The Distinction Between Simulation and Emulation
A critical part of Fung's analysis is her insistence on the difference between current AI models and true brain emulation. She uses a brilliant analogy to clarify this for a general audience: "This is similar to how airplanes achieve flight using jet engines and a metal frame, rather than by replicating the wings, feathers, and muscles of birds." Large language models, she argues, are airplanes; they mimic the output of human thought without replicating the underlying biological architecture. True emulation, by contrast, seeks to instantiate the actual neural wiring and firing rates of the brain.
She acknowledges that we are not there yet. Even the most advanced human brain model, created in 2024 by researchers at Fudan University, ran at a fraction of biological speed and relied on coarse data extrapolated from MRI scans. "Even with access to a supercomputer, the researchers also had to downscale the total number of synapses per neuron to an average of 600, roughly five- to ten times less than reality," Fung notes. This admission of current limitations prevents the piece from sounding like a sales pitch. It highlights that while the path is clear, the climb is steep.
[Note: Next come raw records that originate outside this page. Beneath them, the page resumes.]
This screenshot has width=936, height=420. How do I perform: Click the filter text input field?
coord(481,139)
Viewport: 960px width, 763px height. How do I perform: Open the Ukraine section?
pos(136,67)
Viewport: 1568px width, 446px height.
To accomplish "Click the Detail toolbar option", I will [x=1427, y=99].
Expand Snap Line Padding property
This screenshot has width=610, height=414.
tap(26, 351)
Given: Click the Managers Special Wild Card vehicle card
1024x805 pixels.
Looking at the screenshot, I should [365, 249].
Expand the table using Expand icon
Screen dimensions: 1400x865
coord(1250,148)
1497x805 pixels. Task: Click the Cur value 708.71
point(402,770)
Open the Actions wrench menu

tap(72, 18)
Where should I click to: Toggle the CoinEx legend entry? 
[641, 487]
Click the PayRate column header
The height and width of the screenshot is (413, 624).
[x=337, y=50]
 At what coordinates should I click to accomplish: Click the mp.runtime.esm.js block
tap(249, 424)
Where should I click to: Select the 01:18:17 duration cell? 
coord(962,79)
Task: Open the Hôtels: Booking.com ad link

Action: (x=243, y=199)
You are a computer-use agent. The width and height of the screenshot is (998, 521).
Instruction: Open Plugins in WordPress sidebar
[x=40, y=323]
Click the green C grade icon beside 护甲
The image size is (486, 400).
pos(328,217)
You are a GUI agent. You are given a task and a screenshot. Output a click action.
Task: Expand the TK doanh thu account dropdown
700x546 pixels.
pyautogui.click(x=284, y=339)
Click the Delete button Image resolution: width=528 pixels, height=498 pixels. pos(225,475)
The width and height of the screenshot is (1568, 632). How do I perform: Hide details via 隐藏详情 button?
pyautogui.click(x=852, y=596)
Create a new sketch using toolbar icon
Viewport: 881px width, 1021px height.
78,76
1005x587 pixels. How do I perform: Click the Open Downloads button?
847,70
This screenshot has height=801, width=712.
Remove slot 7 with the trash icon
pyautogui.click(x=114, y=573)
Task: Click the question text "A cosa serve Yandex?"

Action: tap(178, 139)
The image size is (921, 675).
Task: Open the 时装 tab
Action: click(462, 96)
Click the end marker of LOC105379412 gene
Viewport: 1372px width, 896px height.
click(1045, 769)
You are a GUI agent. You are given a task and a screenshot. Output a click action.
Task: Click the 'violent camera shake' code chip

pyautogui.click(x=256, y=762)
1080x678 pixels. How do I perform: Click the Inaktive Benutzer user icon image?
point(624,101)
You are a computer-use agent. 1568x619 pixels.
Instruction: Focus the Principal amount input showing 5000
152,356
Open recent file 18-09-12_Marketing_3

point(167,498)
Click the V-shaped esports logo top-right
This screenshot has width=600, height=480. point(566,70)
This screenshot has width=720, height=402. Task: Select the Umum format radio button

The challenge is not just computational power, but the sheer volume of data. Fung points out that a single digital neuron can have millions of parameters, and scaling this to 86 billion neurons requires a datacenter's worth of compute. "Scaling this up 150,000 times, to capture all the neurons in a fruit fly, is possible with today's consumer gaming hardware," she writes, contrasting this with the massive infrastructure needed for a human brain. This comparison effectively illustrates the exponential nature of the problem.
The unique advantage of brain emulation models, I'd argue, is that they combine the manipulability of computational models with the biological realism of actual neural systems: a sweet spot that neither traditional neuroscience nor pure AI simulation can occupy.
This "sweet spot" is the core of Fung's thesis. It suggests a future where we can manipulate variables in a brain model with the ease of a computer program while retaining the biological fidelity that pure AI lacks. However, a counterargument worth considering is the risk of over-simplification. If the model is manipulated too much to be computationally feasible, does it lose the very biological realism it promises to preserve? Fung touches on this but leaves the reader to ponder the trade-off between speed and accuracy.
Bottom Line
Iris Fung's analysis is a masterclass in updating one's worldview based on new data, transforming a once-absurd idea into a concrete engineering roadmap. Her strongest argument lies in reframing brain emulation not as a path to artificial consciousness, but as a revolutionary tool for drug discovery and mental health research. The piece's biggest vulnerability is the assumption that the biological complexity of a living brain can be fully captured in a static digital model, a hurdle that remains unproven. Readers should watch for the next generation of connectomics data, as the gap between mapping a mouse and mapping a human will be the true test of this emerging pipeline.